For the records below, print the lines from the line with "The width and height of the screenshot is (1222, 917)." through the line with "This screenshot has width=1546, height=905." exactly as written; include both end lines and exclude the rest.

══ RECORDED INFORMATION ══

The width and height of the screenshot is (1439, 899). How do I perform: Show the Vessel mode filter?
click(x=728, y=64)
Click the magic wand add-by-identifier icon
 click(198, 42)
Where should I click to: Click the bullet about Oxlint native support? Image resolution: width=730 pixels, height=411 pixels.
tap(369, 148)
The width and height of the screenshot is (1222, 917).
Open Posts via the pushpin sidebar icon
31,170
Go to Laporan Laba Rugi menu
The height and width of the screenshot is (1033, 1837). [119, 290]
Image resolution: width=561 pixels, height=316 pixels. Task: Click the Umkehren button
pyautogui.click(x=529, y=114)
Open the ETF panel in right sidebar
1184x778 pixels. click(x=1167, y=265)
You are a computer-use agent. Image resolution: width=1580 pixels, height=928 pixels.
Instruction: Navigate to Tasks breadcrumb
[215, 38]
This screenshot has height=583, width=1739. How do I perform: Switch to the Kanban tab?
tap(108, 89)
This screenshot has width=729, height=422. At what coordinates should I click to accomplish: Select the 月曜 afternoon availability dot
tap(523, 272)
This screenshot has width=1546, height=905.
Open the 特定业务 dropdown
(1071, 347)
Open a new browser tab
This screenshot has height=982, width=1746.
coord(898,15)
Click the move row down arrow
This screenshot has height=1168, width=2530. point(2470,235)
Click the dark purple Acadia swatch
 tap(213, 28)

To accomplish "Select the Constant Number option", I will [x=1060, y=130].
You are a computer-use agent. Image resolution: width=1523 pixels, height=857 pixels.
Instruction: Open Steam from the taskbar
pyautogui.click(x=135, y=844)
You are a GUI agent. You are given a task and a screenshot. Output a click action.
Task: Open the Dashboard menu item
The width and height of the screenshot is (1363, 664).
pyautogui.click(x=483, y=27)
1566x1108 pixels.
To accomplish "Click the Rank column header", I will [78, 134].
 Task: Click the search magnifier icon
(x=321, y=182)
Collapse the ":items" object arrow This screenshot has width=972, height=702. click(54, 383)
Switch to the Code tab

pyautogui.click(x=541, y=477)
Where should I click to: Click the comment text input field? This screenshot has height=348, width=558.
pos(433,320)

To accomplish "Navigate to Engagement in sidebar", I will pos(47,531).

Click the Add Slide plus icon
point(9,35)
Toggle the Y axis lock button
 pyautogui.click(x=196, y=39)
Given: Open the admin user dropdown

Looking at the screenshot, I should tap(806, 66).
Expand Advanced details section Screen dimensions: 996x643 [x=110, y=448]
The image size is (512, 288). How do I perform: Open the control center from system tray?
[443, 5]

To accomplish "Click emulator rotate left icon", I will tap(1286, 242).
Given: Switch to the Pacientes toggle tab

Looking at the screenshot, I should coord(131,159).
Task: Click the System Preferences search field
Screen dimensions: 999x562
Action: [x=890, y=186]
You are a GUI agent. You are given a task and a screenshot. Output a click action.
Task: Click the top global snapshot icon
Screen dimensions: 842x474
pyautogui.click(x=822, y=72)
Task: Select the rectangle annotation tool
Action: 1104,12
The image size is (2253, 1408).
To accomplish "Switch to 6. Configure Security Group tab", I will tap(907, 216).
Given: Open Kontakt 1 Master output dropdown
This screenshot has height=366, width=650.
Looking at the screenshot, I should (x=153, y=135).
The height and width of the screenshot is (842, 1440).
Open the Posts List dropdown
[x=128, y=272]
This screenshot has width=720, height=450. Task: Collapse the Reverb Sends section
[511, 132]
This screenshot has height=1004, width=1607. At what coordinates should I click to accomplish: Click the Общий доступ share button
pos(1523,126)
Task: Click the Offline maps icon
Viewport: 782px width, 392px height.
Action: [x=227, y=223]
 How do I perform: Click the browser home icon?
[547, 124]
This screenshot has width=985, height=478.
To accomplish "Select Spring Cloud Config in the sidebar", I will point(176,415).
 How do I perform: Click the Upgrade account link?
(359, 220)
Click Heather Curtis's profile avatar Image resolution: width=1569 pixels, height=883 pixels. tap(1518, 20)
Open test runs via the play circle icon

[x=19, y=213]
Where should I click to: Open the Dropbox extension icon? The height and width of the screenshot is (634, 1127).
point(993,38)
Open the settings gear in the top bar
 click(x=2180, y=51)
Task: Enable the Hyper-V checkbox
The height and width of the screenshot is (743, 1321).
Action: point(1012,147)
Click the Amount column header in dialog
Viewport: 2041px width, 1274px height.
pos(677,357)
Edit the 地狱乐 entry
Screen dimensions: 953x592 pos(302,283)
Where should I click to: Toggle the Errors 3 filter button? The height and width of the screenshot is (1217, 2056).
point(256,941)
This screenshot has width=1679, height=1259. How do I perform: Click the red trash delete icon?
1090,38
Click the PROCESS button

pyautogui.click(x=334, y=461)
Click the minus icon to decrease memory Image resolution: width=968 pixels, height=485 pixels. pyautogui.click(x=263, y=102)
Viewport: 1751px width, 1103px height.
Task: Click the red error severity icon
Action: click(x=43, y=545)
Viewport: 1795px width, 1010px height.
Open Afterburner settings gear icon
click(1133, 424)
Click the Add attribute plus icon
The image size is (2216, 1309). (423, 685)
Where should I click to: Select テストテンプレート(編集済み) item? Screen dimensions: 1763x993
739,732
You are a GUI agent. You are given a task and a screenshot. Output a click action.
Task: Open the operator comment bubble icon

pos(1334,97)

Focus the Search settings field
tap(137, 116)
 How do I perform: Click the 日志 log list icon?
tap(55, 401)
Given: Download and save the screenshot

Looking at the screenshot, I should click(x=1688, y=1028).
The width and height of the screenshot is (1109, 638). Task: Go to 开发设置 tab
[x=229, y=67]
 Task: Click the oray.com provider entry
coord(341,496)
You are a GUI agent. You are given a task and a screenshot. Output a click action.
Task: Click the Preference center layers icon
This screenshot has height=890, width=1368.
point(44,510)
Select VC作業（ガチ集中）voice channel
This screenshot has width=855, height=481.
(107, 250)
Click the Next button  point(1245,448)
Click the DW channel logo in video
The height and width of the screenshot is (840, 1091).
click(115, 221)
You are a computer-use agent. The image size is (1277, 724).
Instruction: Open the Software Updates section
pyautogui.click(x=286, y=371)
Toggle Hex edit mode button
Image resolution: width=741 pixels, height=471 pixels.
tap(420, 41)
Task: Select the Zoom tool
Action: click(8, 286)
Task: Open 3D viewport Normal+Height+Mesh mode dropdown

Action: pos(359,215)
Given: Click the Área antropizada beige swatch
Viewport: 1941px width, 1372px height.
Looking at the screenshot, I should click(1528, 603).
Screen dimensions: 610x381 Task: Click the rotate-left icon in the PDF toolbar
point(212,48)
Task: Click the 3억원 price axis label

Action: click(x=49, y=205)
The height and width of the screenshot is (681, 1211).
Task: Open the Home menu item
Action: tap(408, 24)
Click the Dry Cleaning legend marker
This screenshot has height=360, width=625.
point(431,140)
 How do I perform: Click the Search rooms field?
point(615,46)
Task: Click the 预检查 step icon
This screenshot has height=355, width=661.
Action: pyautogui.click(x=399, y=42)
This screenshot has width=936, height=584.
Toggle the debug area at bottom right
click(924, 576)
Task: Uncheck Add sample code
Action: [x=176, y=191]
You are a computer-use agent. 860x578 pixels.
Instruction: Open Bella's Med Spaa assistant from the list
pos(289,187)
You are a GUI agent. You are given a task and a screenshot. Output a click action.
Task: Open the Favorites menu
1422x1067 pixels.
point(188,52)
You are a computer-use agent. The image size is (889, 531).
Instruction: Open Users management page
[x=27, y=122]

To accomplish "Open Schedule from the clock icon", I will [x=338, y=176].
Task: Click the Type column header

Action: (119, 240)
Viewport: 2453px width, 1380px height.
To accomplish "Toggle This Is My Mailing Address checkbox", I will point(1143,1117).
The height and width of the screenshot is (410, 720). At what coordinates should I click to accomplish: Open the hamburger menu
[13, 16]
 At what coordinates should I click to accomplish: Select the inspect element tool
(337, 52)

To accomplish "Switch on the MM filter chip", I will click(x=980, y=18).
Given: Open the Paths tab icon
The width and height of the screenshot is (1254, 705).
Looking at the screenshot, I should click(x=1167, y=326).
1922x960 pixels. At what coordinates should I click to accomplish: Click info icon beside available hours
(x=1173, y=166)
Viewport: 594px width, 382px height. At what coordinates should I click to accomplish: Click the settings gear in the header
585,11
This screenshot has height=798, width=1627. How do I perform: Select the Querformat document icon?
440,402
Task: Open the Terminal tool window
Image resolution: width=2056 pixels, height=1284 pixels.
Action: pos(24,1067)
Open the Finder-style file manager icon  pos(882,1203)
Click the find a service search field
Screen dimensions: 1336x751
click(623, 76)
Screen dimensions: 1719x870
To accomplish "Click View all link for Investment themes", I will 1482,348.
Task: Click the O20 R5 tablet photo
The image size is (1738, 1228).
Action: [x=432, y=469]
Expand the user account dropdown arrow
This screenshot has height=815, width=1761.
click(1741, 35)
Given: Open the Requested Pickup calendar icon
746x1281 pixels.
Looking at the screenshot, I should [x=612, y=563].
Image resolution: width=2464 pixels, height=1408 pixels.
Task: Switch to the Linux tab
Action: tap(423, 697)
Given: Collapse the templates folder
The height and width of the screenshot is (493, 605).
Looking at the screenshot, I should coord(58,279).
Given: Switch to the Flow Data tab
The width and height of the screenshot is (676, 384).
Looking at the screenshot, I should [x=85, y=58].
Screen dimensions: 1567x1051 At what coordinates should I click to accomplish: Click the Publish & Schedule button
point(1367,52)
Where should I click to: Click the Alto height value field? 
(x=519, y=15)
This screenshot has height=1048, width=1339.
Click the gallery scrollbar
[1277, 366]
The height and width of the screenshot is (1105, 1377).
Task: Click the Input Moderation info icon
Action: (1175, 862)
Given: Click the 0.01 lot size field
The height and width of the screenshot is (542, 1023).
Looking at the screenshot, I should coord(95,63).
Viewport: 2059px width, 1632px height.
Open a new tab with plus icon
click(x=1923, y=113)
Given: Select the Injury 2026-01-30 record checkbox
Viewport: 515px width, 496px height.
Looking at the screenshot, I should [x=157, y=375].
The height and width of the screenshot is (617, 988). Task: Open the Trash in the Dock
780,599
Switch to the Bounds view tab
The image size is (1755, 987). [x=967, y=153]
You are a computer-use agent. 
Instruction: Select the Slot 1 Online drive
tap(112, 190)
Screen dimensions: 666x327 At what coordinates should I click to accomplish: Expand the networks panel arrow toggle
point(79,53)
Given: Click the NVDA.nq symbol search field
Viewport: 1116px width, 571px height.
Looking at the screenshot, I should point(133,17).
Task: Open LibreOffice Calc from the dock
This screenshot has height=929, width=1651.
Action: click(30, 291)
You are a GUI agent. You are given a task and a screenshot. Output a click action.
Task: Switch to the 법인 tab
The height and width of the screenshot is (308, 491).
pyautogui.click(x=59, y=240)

═══

TASK OUTPUT
The width and height of the screenshot is (1222, 917).
Open Posts via the pushpin sidebar icon
31,170
Go to Laporan Laba Rugi menu
The height and width of the screenshot is (1033, 1837). [119, 290]
Image resolution: width=561 pixels, height=316 pixels. Task: Click the Umkehren button
pyautogui.click(x=529, y=114)
Open the ETF panel in right sidebar
1184x778 pixels. click(x=1167, y=265)
You are a computer-use agent. Image resolution: width=1580 pixels, height=928 pixels.
Instruction: Navigate to Tasks breadcrumb
[215, 38]
This screenshot has height=583, width=1739. How do I perform: Switch to the Kanban tab?
tap(108, 89)
This screenshot has width=729, height=422. At what coordinates should I click to accomplish: Select the 月曜 afternoon availability dot
tap(523, 272)
This screenshot has width=1546, height=905.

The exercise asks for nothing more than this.